1 files changed, 525 insertions, 0 deletions
diff --git a/generate_tokenizer.py b/generate_tokenizer.py
new file mode 100644
index 0000000..88903a8
--- /dev/null
+++ b/generate_tokenizer.py
@@ -0,0 +1,525 @@
+# !!! AI ARTIFACT !!!
+# This file was primarily written with AI.
+
+import os
+import argparse
+from datasets import load_dataset, interleave_datasets
+import sentencepiece as spm
+import itertools
+import random
+from unidecode import unidecode
+
+# --- Dataset 1: Wikipedia ---
+DATASET_NAME_WIKI = "wikipedia"
+DATASET_CONFIG_WIKI = "20220301.en"
+
+DATASET_SPLIT_WIKI = "train"
+TEXT_COLUMN_WIKI = "text"
+
+# --- Dataset 2: DailyDialog ---
+DATASET_NAME_DD = "daily_dialog"
+DATASET_SPLIT_DD = "train"
+UTTERANCE_COLUMN_DD = "dialog"
+
+# --- Dataset 3: BlendedSkillTalk (includes Persona-Chat) ---
+DATASET_NAME_BST = "blended_skill_talk"
+DATASET_SPLIT_BST = "train"
+
+# --- Dataset 4: OpenSubtitles ---
+DATASET_NAME_OS = "Helsinki-NLP/open_subtitles"

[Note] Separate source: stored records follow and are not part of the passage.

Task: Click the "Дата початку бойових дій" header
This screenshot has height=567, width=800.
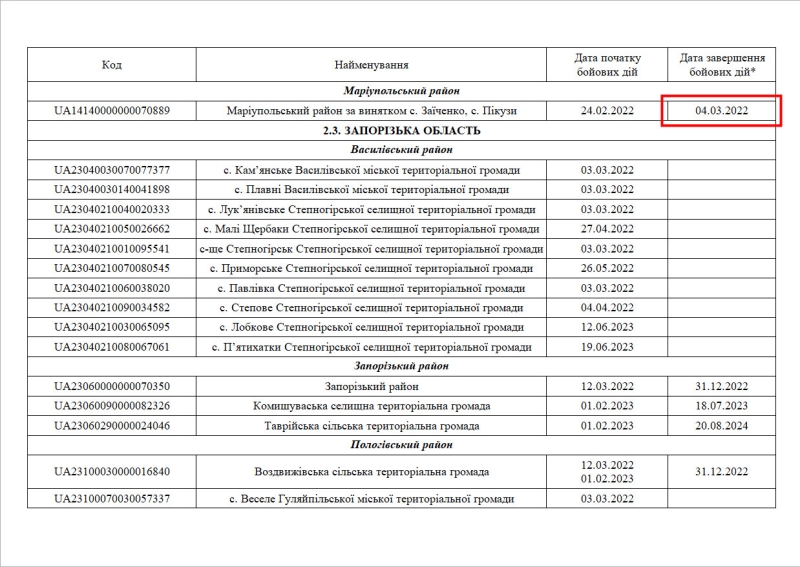Action: [x=607, y=65]
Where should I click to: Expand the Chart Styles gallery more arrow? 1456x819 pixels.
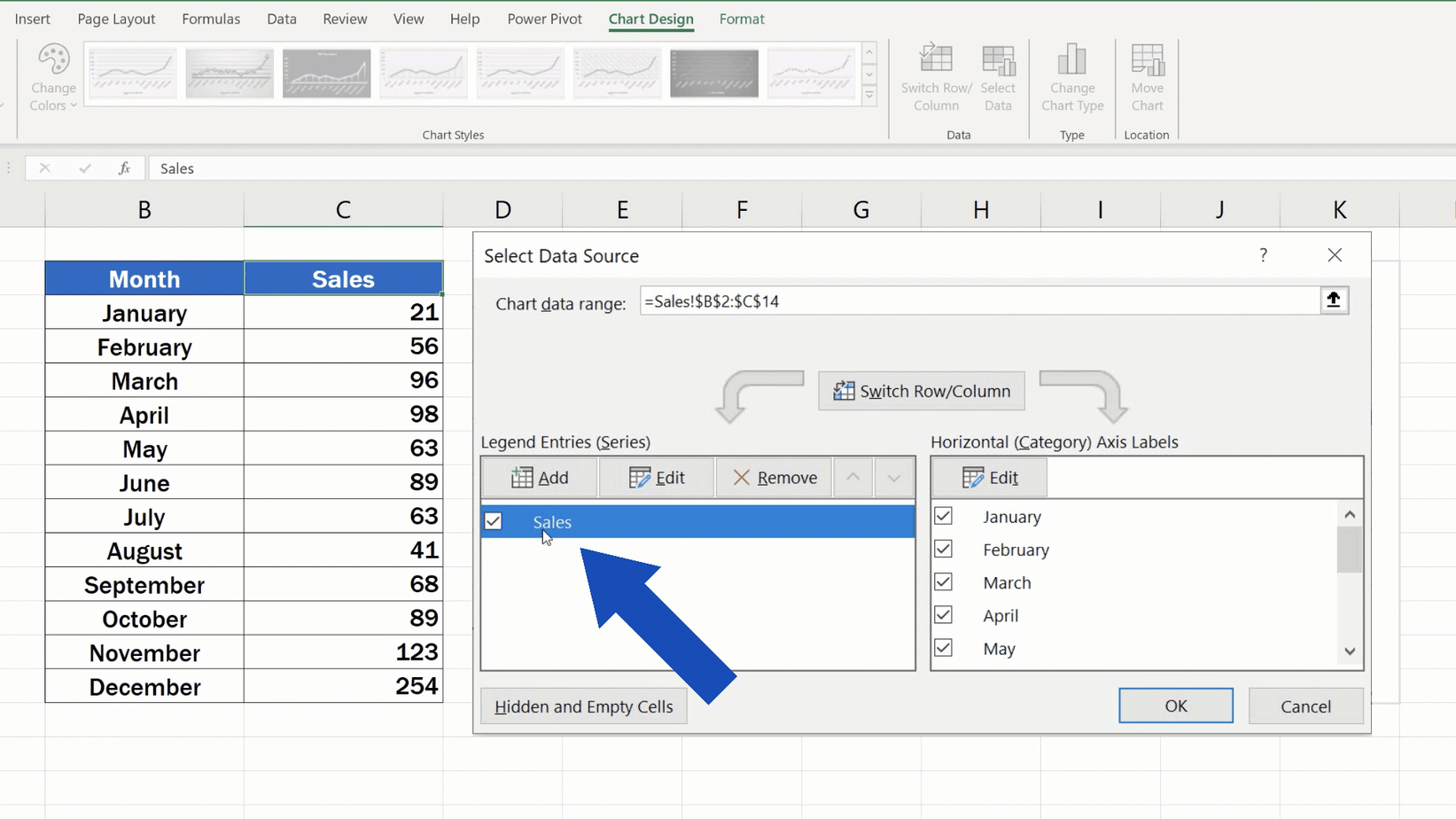pos(869,96)
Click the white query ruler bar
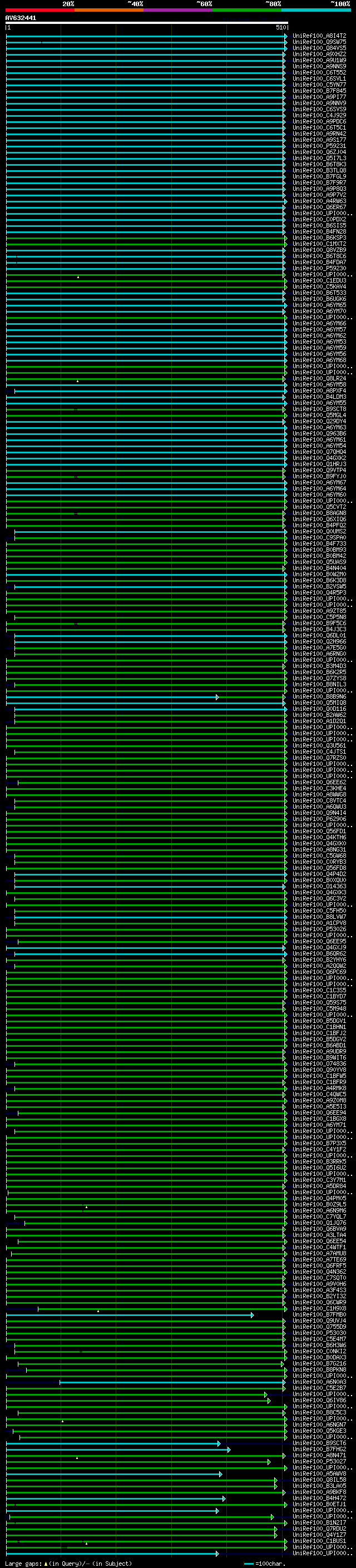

+DATASET_LANG_PAIR_OS = ("en", "fr") # Load en-fr and use the 'en' part
+DATASET_SPLIT_OS = "train"
+TEXT_COLUMN_OS = "en" # Access via item['translation']['en']
+
+# Reserve one space for special "empty" token.
+VOCAB_SIZE = 65535
+OUTPUT_DIR = "./custom_unigram_tokenizer_65k"
+MODEL_PREFIX = os.path.join(OUTPUT_DIR, "unigram")
+MODEL_FILE = MODEL_PREFIX + ".model"
+VOCAB_FILE = MODEL_PREFIX + ".vocab"
+
+UNK_TOKEN = "[UNK]"
+PAD_TOKEN = "[PAD]"
+CONTROL_SYMBOLS = ["[CLS]", "[SEP]", "[MASK]"]
+
+BATCH_SIZE = 1000
+
+def wiki_iterator(dataset_wiki, batch_size=BATCH_SIZE):
+    if dataset_wiki:
+        for i in range(0, len(dataset_wiki), batch_size):
+            yield [unidecode(text) for text in dataset_wiki[i : i + batch_size][TEXT_COLUMN_WIKI] if text]
+
+def dd_iterator(dataset_dd, batch_size=BATCH_SIZE):
+    if dataset_dd:
+        current_batch = []
+        for dialogue in dataset_dd:
+            utterances = dialogue[UTTERANCE_COLUMN_DD]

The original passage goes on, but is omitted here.